If I placed my quartz watch in the box with the official chronometer, I am perfectly willing to argue that if there is a discrepancy in the times shown, the quartz watch should be trusted.
> To add on to all that, if a ship is rolling and pitching like you describe your chances of an accurate sight are very low
You as a human wouldn't shoot a line in those conditions, no.
The point is that mechanical clock mechanisms endure those conditions .. the rise and fall of tempreture, the rise and fall of air pressure, the shock of acceleration (even when sharply reduced by a gimbal mount).

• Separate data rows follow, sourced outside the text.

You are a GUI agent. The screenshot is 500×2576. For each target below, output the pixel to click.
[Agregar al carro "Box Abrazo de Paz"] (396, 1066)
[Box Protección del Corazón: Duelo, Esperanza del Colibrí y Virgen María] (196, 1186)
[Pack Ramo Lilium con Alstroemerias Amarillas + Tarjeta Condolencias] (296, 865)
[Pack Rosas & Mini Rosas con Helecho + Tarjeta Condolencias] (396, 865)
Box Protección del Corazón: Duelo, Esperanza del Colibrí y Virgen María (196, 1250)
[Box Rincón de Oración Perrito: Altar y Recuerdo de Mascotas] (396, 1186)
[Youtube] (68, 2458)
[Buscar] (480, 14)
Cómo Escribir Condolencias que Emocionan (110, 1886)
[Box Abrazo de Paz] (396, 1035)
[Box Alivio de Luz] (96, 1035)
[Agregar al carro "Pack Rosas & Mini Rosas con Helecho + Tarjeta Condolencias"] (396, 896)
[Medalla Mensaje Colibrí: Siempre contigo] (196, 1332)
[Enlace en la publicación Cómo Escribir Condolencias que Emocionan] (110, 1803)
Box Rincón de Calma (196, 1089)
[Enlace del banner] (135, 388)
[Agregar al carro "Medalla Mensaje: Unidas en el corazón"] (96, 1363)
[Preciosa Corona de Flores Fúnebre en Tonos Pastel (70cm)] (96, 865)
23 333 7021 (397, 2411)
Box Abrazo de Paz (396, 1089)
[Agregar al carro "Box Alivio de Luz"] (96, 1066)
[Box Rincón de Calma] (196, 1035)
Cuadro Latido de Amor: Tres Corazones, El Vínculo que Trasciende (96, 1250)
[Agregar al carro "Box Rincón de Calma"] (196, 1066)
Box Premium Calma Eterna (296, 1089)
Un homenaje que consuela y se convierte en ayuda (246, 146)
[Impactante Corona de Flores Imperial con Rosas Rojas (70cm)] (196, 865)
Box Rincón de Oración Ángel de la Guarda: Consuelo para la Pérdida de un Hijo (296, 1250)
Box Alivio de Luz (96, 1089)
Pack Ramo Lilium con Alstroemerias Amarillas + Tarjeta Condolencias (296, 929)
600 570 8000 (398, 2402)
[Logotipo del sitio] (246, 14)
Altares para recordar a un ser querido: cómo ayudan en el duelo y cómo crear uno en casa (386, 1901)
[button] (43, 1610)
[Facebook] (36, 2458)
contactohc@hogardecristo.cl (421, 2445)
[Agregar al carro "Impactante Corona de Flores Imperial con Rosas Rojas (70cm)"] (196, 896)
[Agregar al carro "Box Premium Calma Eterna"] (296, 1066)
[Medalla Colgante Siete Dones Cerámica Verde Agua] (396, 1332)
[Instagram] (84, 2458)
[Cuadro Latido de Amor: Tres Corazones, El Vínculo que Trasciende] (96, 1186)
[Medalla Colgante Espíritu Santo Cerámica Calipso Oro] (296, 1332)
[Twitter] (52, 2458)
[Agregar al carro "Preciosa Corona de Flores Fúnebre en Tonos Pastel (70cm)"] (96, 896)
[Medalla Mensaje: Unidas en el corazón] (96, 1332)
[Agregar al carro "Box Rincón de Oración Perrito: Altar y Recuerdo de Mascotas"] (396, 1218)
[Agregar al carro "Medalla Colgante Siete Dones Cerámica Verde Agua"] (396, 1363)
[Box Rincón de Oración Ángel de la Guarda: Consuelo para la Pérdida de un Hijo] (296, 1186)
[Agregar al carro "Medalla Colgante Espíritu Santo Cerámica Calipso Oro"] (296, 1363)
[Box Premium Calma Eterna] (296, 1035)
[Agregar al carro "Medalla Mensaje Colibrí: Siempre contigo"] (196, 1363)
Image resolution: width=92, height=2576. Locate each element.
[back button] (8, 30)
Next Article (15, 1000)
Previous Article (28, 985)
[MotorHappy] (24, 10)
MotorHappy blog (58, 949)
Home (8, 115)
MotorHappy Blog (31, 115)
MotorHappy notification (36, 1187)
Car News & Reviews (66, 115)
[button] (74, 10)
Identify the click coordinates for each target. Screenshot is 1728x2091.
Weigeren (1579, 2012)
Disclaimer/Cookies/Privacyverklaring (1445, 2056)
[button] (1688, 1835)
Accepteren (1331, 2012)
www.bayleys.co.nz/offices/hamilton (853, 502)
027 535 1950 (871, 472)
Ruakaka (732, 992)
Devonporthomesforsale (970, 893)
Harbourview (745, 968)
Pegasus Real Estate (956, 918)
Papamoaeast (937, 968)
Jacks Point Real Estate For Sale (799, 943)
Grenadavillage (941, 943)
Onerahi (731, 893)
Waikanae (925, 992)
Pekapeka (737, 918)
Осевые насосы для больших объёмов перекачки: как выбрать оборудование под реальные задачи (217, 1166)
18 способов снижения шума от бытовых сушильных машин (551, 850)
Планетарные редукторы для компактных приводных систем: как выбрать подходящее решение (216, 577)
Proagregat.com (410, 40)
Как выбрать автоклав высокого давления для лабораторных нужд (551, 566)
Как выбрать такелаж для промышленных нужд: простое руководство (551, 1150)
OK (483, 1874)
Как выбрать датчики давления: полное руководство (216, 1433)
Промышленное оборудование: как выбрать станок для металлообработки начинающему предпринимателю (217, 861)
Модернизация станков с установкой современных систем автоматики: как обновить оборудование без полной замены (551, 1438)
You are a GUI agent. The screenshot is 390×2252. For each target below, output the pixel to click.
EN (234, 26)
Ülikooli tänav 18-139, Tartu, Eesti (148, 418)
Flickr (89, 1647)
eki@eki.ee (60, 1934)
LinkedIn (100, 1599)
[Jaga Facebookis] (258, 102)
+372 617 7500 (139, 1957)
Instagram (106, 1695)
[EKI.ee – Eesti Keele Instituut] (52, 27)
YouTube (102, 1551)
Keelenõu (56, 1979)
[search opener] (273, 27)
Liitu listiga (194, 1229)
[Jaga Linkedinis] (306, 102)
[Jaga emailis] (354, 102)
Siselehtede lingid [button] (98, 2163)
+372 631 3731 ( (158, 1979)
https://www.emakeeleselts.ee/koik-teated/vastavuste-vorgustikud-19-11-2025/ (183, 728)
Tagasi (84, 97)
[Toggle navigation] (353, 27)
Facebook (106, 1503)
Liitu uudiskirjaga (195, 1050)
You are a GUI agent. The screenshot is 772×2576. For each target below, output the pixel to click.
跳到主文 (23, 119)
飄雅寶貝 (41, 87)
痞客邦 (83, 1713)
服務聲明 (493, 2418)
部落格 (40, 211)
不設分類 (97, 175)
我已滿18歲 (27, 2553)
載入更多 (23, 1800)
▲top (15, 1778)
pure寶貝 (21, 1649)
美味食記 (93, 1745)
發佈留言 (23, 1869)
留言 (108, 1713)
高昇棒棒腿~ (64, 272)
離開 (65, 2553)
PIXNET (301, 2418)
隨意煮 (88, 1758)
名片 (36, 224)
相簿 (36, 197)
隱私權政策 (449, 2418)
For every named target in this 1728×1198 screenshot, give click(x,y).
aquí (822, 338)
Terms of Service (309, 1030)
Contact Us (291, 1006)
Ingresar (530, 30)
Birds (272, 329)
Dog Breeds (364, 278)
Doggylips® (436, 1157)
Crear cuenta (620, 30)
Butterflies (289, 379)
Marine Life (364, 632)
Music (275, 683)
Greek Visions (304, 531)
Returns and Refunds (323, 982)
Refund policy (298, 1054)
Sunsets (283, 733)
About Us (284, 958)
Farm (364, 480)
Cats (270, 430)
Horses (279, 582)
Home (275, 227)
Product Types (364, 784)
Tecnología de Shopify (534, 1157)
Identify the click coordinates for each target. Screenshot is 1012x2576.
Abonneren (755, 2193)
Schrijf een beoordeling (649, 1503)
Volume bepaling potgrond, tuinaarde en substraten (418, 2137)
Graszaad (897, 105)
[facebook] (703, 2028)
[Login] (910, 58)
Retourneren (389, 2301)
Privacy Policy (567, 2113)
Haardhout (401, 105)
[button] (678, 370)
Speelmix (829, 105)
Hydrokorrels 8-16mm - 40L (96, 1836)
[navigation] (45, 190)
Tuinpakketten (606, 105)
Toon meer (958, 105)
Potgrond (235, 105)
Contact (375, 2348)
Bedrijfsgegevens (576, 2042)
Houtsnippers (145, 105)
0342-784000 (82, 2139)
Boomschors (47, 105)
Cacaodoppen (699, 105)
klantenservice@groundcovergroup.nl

The error bar over months at sea is the tension betwen the drift effect of all those conditions and normalising complications - gimbal mounts, the use of bimetallic strips to counter tempreture change expansions, etc.
In dead calm conditions a mechanical clock at sea carries the accumulated drift baggage of past storms and heatwaves.
Circling back to quartz oscillators, my question above goes to prompting others to ask themselves if an electronic oscillator regulated by a quartz crystal shows any performance differences over a year when harsh real world physical usage conditions are compared to ideal controlled test conditions.
Does temperature affect the oscillator, does humidty, air pressure, accumulated shock forces, etc.
Addendum:
I cant imagine why an instrument that is ~40x less precise would offer more precise timekeeping
~ @dghlsakjg
I'm having some difficulty understanding how [..] will have less of an effect on a fragile mechanical system than a tuned electronic one.
~ @TheOtherHobbes
I've reread both my comments above and I'm having some difficulty seeing they can be read to take away a claim that a mechanical marine clock is more accurate than a quartz timekeeping mechanism. Both comments address accuracy in harsh variable conditions versus stable STP lab conditions.
A mechanical timepiece that calls itself a marine chronometer has to be accurate to +-0.5 seconds per day.
The most accurate quartz wristwatch is certified accurate to +-5 seconds per year.
My experience, in the exact harsh real world conditions that you are talking about, is that is a realistic expectation for quartz watch to accomplish. I cant imagine why an instrument that is ~40x less precise would offer more precise timekeeping
A bit LARPy, I would think. The need for ludicrously accurate marine chronometers is doubly obsolete because of the somewhat lessened need for celestial navigation and the fact that the GNSS systems also disseminate the time (in fact, this is the only thing they can do). Even for those obligated to practice celestial navigation, pretty much any old quartz watch will do the job and you can check/set them by WWVB.
It's a genuine question about the conditions under which error bar performance was claimed (by whomever you quoted).
> A bit LARPy, I would think.
That's all relative - I worked global exploration geophysics for a decade, worked with folk that developed sapphire oscillators for use in gravitational wave detection, dabble with SKA data, etc.
Even the cheapest quartz watches (0.5s/day) are significantly more accurate than a typical Rolex (2s/day) in normal use.
I'm having some difficulty understanding how g shocks, temperature variations, and barometric changes will have less of an effect on a fragile mechanical system than a tuned electronic one.